*** Provided information ***

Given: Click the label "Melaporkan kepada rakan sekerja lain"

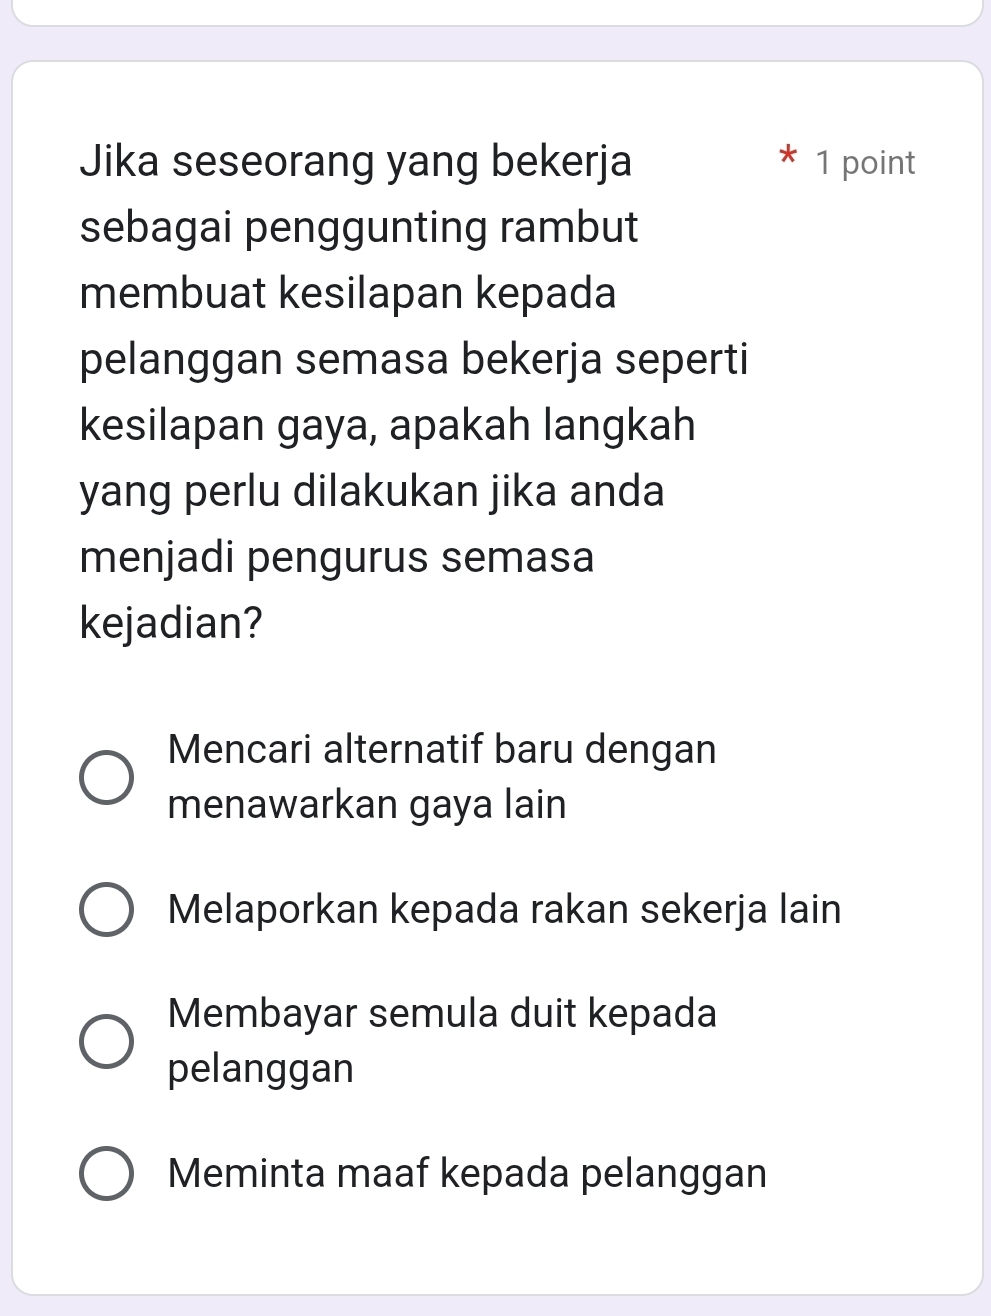Looking at the screenshot, I should point(505,910).
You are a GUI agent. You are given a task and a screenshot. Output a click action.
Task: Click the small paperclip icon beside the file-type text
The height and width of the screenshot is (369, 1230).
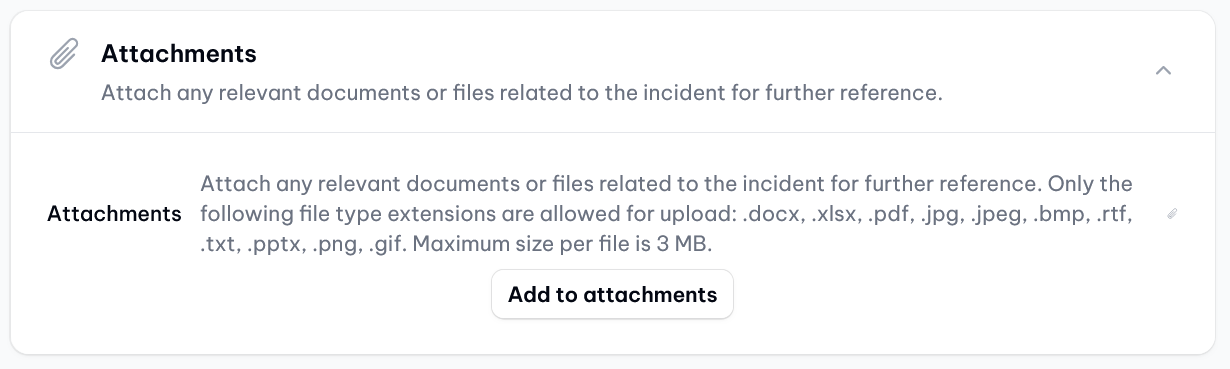click(x=1173, y=214)
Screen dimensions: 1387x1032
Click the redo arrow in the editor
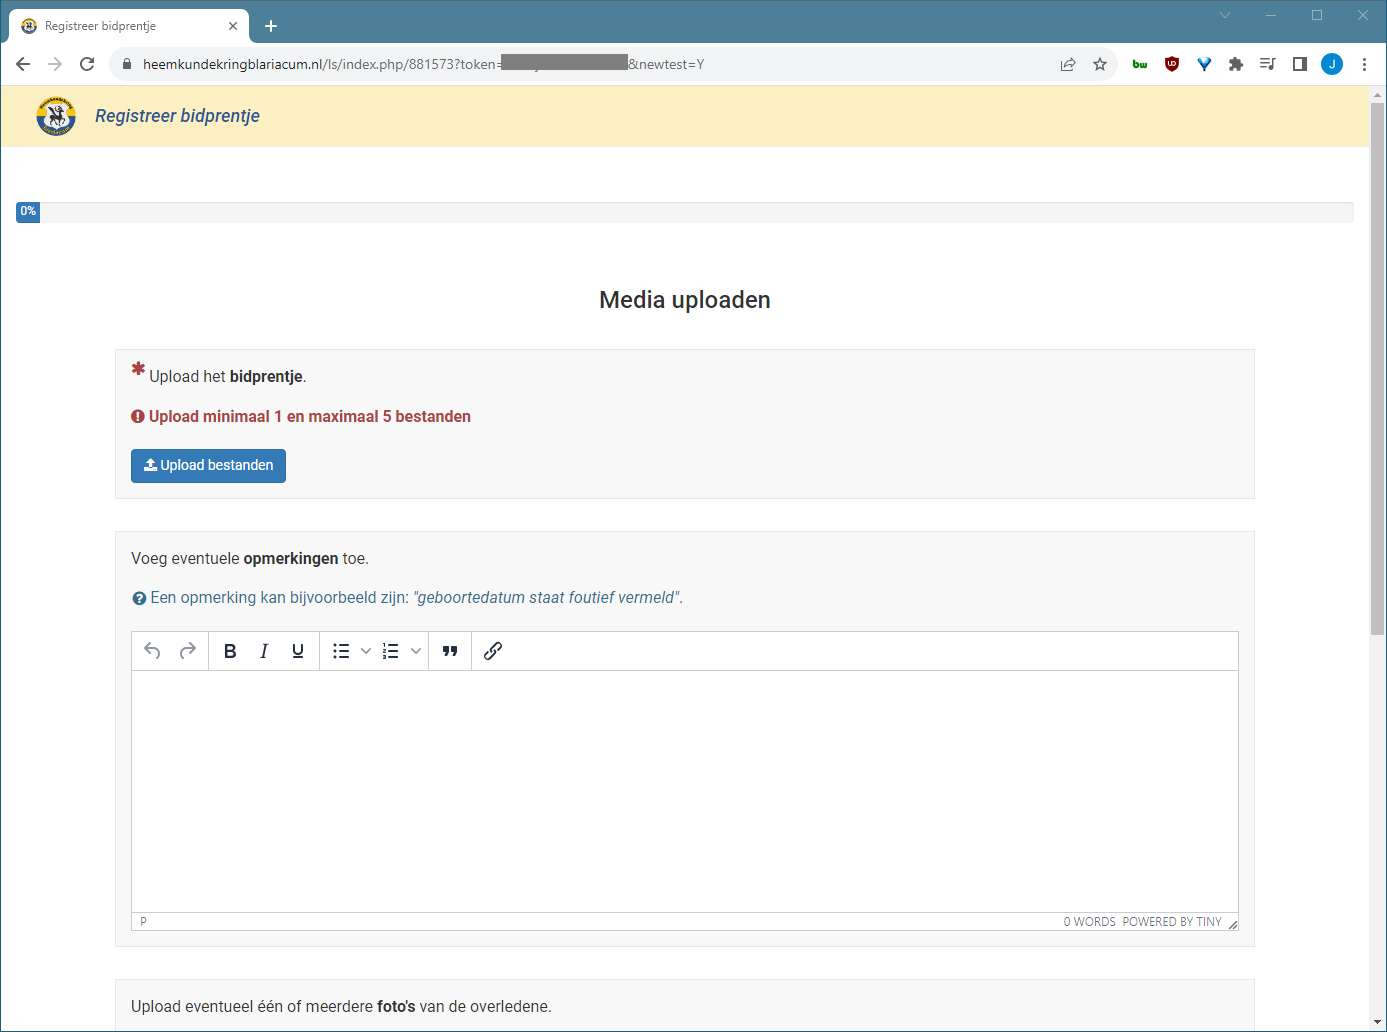point(187,651)
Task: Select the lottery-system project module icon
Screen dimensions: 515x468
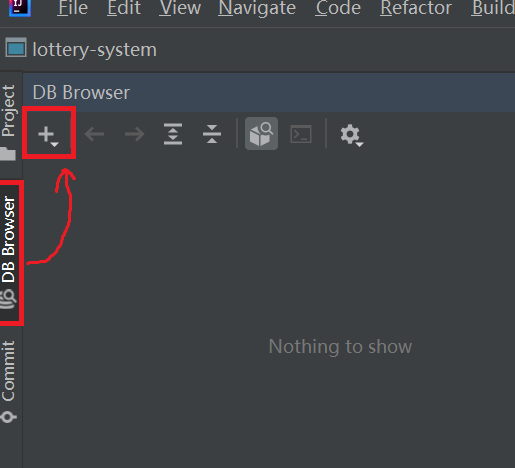Action: (16, 48)
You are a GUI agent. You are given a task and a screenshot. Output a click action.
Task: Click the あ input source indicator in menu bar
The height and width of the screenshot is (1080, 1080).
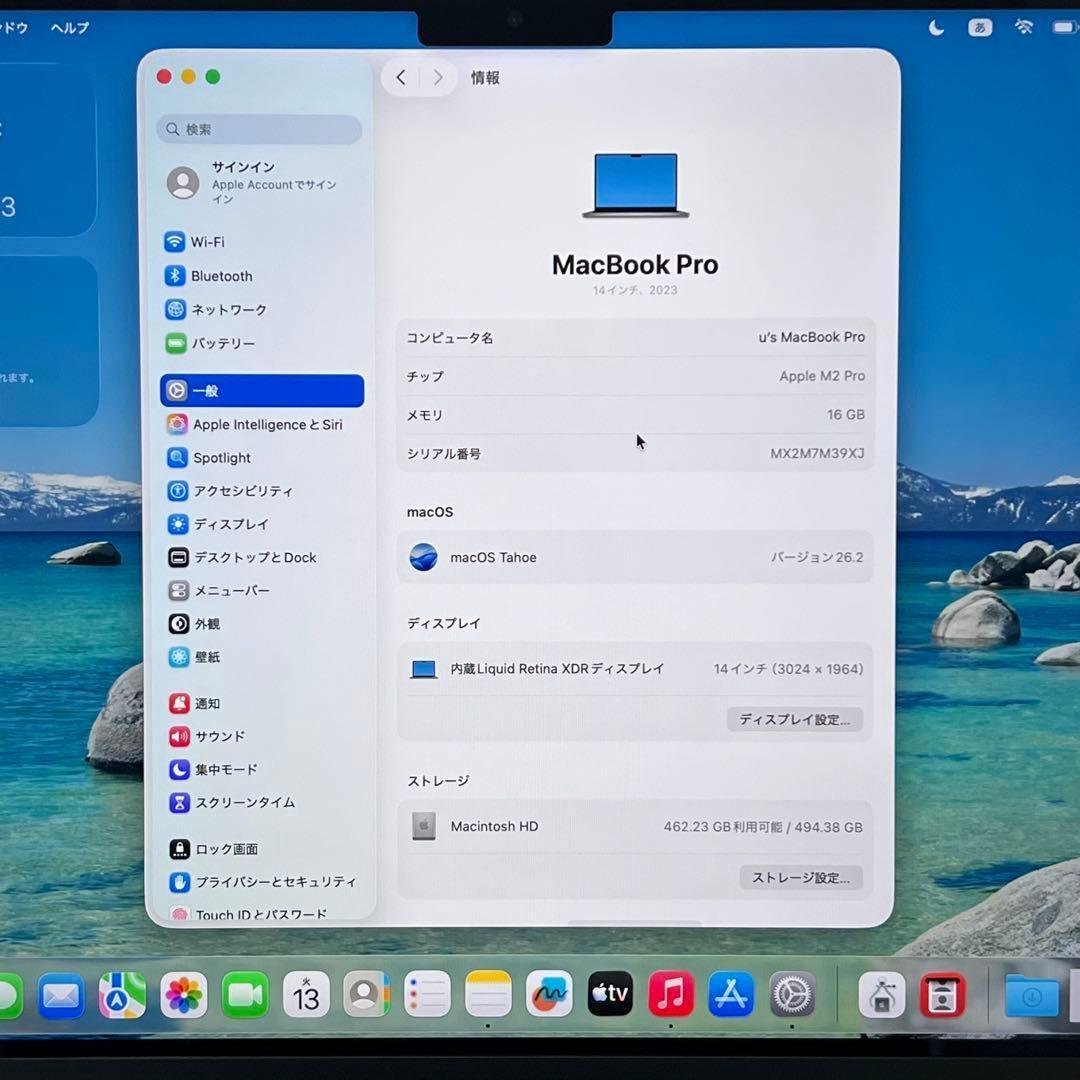pos(979,27)
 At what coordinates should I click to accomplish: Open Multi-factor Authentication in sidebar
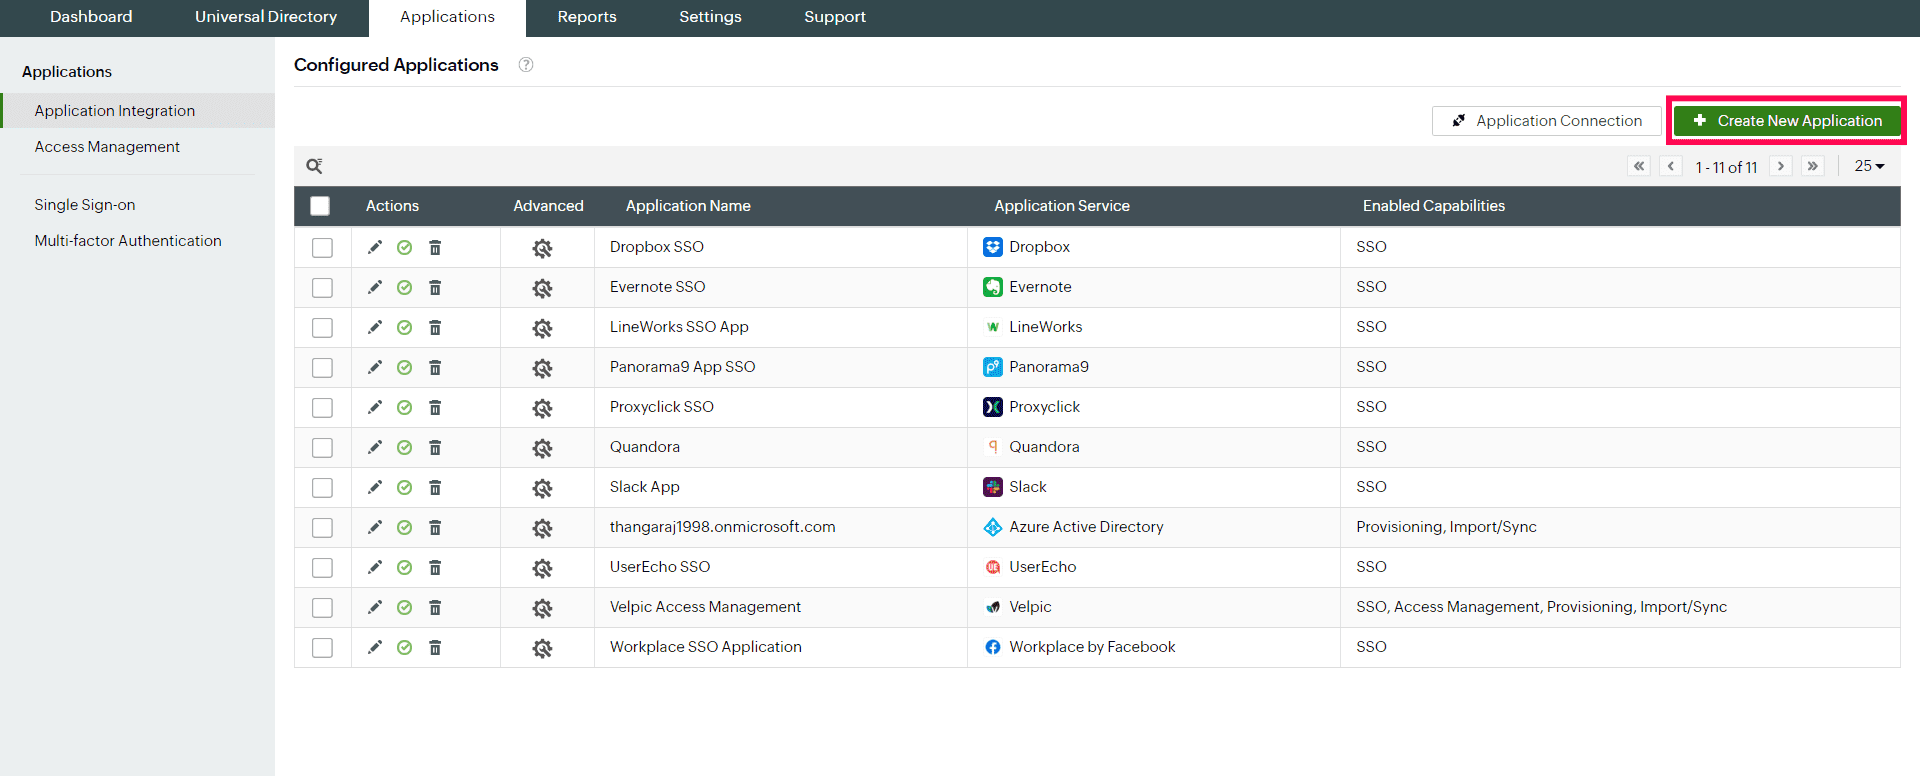coord(128,241)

*** End of Provided information ***

When you print the records above, keep them exact and leave out the pictures.

Given: Click the label "Melaporkan kepada rakan sekerja lain"

Looking at the screenshot, I should point(505,910).
You are a GUI agent. You are given a task and a screenshot. Output a click action.
Task: Click the small paperclip icon beside the file-type text
The height and width of the screenshot is (369, 1230).
click(x=1173, y=214)
Screen dimensions: 1387x1032
Click the redo arrow in the editor
point(187,651)
Task: Select the lottery-system project module icon
Screen dimensions: 515x468
Action: (16, 48)
You are a GUI agent. You are given a task and a screenshot. Output a click action.
Task: Click the あ input source indicator in menu bar
The height and width of the screenshot is (1080, 1080).
pos(979,27)
 At what coordinates should I click to accomplish: Open Multi-factor Authentication in sidebar
coord(128,241)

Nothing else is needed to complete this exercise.